Magnetoresistance in two-component systems

TL;DR

This paper predicts a linear magnetoresistance effect in two-component electron-hole systems at charge neutrality, driven by boundary effects and relevant for materials like semimetals and topological insulators.

Contribution

It introduces a theoretical framework explaining linear magnetoresistance in finite-size, two-component systems at charge neutrality, emphasizing boundary effects and recombination length.

Findings

Linear magnetoresistance occurs in finite samples at charge neutrality.

Boundary regions dominate in narrow samples at strong magnetic fields.

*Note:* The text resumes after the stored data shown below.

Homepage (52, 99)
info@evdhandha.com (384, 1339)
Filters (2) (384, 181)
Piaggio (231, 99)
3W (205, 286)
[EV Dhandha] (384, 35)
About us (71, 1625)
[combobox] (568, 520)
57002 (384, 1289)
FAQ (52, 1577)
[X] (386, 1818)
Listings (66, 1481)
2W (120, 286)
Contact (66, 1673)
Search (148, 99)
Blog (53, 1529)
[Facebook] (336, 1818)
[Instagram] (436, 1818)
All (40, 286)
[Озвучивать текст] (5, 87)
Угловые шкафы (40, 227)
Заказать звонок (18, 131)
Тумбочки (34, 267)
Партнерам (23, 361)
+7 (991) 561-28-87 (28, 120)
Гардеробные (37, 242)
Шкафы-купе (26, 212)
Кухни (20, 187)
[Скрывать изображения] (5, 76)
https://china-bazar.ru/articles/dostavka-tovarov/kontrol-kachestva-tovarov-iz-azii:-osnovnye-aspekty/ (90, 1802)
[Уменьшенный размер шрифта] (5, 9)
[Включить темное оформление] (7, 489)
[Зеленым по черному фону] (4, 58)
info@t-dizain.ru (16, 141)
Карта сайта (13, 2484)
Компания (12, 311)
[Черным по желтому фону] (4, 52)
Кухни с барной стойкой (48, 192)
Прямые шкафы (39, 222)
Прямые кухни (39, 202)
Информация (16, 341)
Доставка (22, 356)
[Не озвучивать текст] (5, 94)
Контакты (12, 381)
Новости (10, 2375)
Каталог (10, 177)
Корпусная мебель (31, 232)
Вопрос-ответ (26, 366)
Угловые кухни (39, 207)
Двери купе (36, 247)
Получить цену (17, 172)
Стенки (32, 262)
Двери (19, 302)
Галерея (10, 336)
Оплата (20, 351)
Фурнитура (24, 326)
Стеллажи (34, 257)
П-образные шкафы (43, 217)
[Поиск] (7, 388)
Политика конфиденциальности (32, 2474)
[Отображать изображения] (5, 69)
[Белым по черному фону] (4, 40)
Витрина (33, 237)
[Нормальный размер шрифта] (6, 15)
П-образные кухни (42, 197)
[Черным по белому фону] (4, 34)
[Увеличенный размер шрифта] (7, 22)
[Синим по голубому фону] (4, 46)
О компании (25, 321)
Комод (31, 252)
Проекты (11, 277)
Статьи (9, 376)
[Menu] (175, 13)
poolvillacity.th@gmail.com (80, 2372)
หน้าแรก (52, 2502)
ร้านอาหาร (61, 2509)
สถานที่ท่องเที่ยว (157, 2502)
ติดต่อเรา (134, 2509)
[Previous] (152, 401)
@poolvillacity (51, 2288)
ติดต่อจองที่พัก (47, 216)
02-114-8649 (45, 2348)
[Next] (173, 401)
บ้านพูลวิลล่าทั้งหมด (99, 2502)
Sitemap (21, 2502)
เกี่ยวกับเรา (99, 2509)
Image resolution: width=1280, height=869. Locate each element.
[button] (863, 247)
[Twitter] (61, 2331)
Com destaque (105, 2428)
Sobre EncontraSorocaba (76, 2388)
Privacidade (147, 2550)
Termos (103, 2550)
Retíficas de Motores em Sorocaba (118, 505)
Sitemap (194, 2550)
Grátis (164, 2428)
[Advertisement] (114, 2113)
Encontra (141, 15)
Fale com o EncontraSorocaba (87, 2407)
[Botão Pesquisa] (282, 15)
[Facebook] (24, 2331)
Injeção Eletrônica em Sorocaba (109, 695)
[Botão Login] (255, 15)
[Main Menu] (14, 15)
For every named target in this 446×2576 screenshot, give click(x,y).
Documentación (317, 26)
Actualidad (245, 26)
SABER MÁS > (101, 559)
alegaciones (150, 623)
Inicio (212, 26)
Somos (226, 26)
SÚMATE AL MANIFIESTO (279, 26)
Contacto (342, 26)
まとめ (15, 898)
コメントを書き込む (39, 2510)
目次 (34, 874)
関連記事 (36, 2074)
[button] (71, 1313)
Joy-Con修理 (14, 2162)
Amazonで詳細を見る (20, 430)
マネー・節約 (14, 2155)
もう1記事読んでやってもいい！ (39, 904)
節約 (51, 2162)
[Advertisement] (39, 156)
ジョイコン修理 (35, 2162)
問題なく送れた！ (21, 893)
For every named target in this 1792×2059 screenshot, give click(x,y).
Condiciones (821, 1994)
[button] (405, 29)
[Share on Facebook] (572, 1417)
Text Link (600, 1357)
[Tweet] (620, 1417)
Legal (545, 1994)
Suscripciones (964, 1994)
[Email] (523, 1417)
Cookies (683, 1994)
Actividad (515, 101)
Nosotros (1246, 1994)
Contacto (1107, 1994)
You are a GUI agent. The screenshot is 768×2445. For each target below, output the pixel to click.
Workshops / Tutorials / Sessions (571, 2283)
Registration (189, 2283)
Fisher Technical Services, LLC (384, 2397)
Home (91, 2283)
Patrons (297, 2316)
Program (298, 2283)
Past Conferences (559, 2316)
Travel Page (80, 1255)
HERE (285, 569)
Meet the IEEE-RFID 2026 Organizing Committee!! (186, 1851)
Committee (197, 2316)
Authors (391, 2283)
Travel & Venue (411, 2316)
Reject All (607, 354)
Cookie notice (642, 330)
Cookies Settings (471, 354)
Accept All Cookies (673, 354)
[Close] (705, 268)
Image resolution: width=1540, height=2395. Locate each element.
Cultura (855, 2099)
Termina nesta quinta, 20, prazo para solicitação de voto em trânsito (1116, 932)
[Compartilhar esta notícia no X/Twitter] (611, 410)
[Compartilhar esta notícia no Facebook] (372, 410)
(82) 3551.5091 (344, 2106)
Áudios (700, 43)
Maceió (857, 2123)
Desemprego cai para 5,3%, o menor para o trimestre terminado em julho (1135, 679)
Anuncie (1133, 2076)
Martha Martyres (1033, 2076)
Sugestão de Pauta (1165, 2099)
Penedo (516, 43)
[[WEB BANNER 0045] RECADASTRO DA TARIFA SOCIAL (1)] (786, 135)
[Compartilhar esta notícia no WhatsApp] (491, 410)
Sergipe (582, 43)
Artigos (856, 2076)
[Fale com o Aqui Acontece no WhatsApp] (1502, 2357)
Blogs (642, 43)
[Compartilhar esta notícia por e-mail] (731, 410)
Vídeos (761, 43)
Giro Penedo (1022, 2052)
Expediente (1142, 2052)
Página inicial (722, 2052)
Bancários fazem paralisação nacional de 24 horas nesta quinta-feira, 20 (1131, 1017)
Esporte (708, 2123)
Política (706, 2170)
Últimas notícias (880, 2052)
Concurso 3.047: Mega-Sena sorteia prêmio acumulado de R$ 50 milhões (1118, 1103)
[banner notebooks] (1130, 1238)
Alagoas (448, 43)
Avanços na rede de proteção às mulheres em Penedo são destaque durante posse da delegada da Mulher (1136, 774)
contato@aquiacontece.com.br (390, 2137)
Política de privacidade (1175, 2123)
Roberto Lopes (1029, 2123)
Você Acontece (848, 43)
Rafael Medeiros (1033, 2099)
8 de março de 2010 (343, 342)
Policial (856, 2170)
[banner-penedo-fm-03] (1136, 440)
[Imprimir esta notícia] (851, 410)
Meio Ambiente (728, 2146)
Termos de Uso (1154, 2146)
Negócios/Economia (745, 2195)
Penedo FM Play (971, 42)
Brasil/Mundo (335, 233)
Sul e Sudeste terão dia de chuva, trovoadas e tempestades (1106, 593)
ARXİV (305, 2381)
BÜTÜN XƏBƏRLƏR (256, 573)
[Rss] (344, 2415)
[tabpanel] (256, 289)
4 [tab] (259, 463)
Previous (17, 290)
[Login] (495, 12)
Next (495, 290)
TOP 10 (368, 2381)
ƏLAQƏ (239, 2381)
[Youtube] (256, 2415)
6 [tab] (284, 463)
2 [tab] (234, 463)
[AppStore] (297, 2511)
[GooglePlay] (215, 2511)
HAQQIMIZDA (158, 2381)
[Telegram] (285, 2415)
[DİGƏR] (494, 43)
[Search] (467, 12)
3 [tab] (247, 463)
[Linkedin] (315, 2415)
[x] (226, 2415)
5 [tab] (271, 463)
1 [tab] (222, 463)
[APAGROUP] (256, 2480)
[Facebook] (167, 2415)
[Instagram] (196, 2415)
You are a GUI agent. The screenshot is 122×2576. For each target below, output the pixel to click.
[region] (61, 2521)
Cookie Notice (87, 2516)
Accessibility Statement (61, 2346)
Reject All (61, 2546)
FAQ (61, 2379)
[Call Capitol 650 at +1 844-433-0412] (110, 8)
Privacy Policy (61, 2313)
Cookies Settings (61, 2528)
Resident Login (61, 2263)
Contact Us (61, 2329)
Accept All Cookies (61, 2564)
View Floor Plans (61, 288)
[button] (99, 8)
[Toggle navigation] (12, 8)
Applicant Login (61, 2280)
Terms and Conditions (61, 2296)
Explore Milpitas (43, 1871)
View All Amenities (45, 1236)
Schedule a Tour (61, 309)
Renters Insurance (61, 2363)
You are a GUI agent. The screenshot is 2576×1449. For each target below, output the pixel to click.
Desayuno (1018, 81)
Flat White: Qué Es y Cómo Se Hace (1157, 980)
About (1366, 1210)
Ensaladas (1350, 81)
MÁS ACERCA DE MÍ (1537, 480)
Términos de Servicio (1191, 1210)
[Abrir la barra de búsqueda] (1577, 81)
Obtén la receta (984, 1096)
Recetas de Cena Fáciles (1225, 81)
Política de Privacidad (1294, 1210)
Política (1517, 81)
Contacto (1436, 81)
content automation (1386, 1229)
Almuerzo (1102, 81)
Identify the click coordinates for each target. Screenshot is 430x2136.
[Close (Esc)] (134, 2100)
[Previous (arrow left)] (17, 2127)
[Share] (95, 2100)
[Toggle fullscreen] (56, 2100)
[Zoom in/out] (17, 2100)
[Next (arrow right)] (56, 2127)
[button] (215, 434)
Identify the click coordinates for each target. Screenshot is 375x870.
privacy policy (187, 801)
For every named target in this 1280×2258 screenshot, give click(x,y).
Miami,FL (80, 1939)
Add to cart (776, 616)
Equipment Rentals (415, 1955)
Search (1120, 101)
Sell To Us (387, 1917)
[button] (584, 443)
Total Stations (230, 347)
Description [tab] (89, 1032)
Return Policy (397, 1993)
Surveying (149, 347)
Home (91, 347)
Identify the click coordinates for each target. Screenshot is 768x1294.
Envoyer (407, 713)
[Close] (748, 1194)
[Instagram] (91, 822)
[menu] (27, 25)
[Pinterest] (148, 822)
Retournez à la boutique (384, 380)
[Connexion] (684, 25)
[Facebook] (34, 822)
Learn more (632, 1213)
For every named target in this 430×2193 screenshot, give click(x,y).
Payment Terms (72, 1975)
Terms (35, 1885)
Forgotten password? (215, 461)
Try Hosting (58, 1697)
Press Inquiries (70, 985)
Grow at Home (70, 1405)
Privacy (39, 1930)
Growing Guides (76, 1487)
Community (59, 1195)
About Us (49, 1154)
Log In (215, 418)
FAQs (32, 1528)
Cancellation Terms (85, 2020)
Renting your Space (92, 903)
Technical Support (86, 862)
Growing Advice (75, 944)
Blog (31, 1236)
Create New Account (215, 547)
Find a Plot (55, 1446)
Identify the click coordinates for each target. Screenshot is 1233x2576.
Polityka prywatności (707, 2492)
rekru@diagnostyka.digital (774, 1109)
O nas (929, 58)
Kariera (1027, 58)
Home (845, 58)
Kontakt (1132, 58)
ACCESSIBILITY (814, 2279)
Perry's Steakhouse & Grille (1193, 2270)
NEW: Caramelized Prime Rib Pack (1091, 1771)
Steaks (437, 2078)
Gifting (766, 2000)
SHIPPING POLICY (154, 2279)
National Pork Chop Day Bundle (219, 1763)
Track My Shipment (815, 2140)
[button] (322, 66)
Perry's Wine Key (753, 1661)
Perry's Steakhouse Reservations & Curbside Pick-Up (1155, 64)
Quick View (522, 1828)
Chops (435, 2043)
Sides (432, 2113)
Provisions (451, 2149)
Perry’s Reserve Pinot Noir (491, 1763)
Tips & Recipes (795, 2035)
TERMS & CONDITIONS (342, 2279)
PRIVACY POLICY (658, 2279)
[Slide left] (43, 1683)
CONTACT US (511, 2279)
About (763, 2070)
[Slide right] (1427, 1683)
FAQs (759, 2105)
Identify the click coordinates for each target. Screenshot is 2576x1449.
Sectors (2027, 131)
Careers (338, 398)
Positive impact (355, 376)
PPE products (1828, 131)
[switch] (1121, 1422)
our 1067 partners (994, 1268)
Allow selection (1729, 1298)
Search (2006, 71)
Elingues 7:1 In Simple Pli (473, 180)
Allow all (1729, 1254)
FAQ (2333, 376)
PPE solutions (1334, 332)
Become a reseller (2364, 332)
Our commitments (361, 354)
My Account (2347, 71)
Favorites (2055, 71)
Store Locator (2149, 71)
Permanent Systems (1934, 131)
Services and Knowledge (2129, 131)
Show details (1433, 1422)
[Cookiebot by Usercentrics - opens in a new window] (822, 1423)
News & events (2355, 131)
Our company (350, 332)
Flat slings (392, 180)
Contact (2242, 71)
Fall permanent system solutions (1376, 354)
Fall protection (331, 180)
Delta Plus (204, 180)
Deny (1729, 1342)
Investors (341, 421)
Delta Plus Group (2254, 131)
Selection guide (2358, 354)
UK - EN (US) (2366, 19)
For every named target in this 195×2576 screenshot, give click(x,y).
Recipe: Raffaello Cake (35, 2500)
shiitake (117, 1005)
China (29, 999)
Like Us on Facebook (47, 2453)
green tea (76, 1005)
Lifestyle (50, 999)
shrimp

The effect is relevant for semimetals and topological insulators.

Abstract

Two-component systems with equal concentrations of electrons and holes exhibit non-saturating, linear magnetoresistance in classically strong magnetic fields. The effect is predicted to occur in finite-size samples at charge neutrality in both disorder- and interaction-dominated regimes. The phenomenon originates in the excess quasiparticle density developing near the edges of the sample due to the compensated Hall effect. The size of the boundary region is of the order of the electron-hole recombination length that is inversely proportional to the magnetic field. In narrow samples and at strong enough magnetic fields, the boundary region dominates over the bulk leading to linear magnetoresistance. Our results are relevant for semimetals and narrow-band semiconductors including most of the topological insulators.